# Gaming-Monitor 24 Zoll für 200 EUR?



## Deralexander (13. Mai 2012)

*Gaming-Monitor 24 Zoll für 200 EUR?*

Hi,

tut mir Leid, dass ich wieder einen dieser "was soll ich mir kaufen??"-Threads aufmache, aber bei Monitoren gibt es soviele Modelle, dass ich sehr schnell die Übersicht verloren hab. Auch sagen mir die technischen Fakten relativ wenig, da ich bei Monitoren wenig Ahnung hab.
Jetzt zum Thema: Wie gesagt will ich mir einen neuen Monitor zulegen. Er sollte 24 Zoll groß sein, das Seitenverhältnis 16:9 haben und ca 200 EUR kosten. Irgendwelche Empfehlungen?  Benutzen will ich ihn hauptsächlich zum StarCraft-2-spielen, also hauptsächlich fürs gamen. Ansonsten halt für Filme etc. Bei mir sind diese 2 Modelle in die engere Auswahl gekommen: 

-Iiyama Prolite E2473HDS (iiyama ProLite E2473HDS-B1 schwarz, 23.6" | Geizhals EU)
-BenQ RL2450HT (BenQ RL2450HT, 24" schwarz (9H.L8GLB.HBE) | Geizhals Deutschland)

Was haltet ihr von den beiden? Oder würdet ihr einen ganz anderen empfehlen? Bei machen Kundenrezessionen des Iiyama stand, er würde arg wackeln, kann das bestätigt werden?
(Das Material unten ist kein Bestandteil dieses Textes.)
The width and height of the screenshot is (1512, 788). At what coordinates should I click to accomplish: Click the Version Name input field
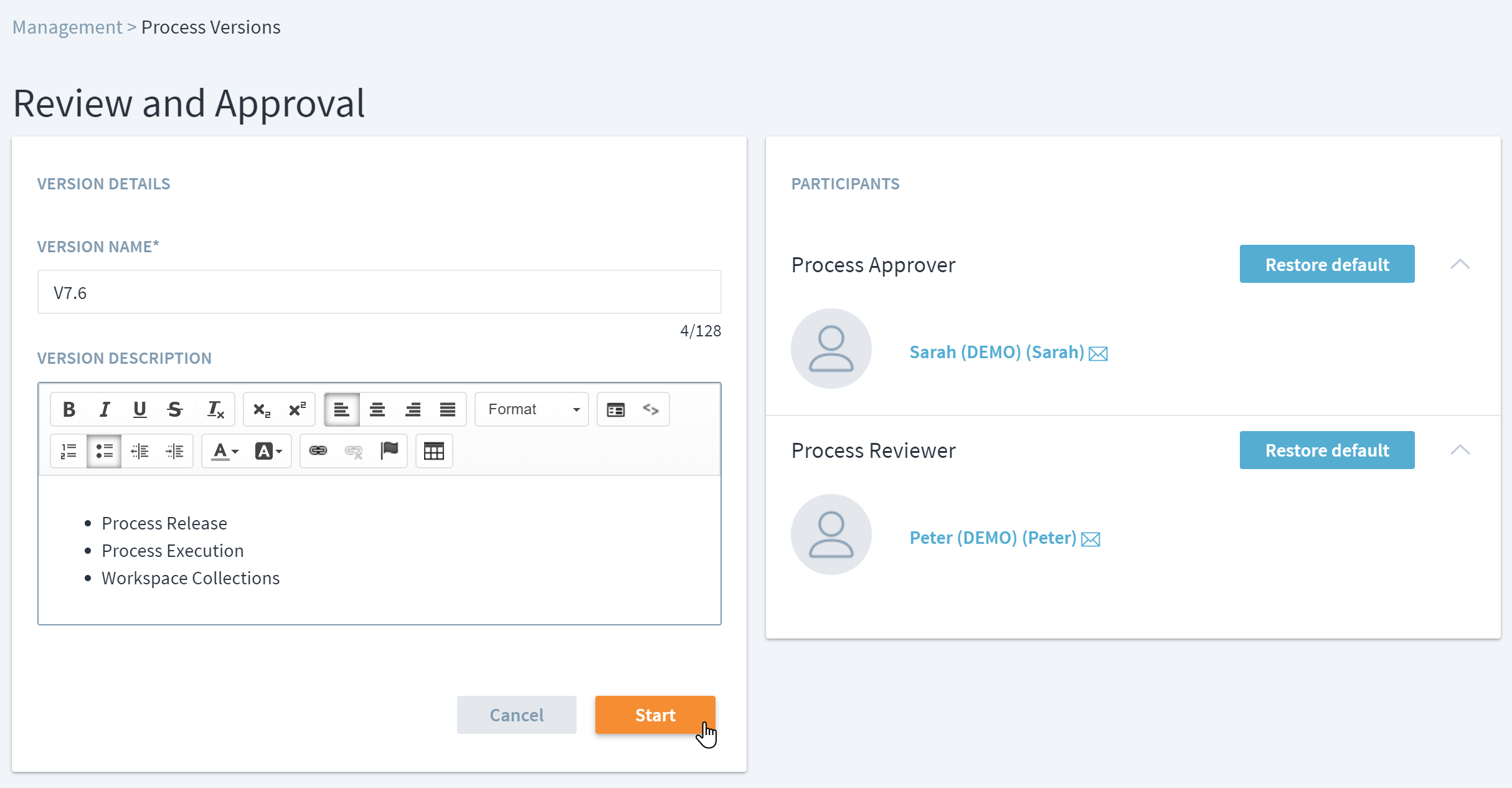pyautogui.click(x=379, y=292)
Noch zu dem BenQ: Nein, ich will ihn nicht, weil er angeblich in Zusammenarbeit mit TSL gemacht wurde, sondern weil er eine gute Verarbeitung haben soll und die Leistung auch sehr gut sein soll .

Ich freue mich sehr über Antworten 
Alex


----------



## Xibit1990 (14. Mai 2012)

*AW: Gaming-Monitor 24 Zoll für 200 EUR?*

DEN hier
kostet bisschen mehr als 200 (222€) , aber eignet sich perfekt für gaming und sonstige anwedungen, da IPS-Technologie verbaut ist


----------



## Ryle (14. Mai 2012)

*AW: Gaming-Monitor 24 Zoll für 200 EUR?*

Boah, die Frage gabs ja noch nie...
Ich will mir morgen auch einen neuen bestellen und mach dann nen neuen Thread dazu auf und nenne ihn "Suche Gamingmonitor bis 200,99€". Painkiller rennt sicher schreiend im Kreis vor Freude weil er dann zum gefühlt 10²³²² mal die selben Monitore verlinken kann !


----------



## Blackjack89 (15. Mai 2012)

superseijayin schrieb:
			
		

> Boah, die Frage gabs ja noch nie...
> Ich will mir morgen auch einen neuen bestellen und mach dann nen neuen Thread dazu auf und nenne ihn "Suche Gamingmonitor bis 200,99€". Painkiller rennt sicher schreiend im Kreis vor Freude weil er dann zum gefühlt 10²³²² mal die selben Monitore verlinken kann !



Vielleicht macht er das ja wirklich gerne


----------



## Painkiller (22. Mai 2012)

*AW: Gaming-Monitor 24 Zoll für 200 EUR?*



Blackjack89 schrieb:


> Vielleicht macht er das ja wirklich gerne


 Eigentlich macht mir die Arbeit im Forum schon Spaß, aber manchmal schadet es sicher nicht, wenn man sich hier mal etwas genauer umschaut.  

@ TE

Hier die üblichen Empfehlungen:
Dell UltraSharp U2312HM schwarz, 23" | Geizhals.at Deutschland
ASUS VS248H, 24" (90LME3101Q00041C) | Geizhals.at Deutschland
iiyama ProLite E2475HDS, 23.6" | Geizhals.at Deutschland


----------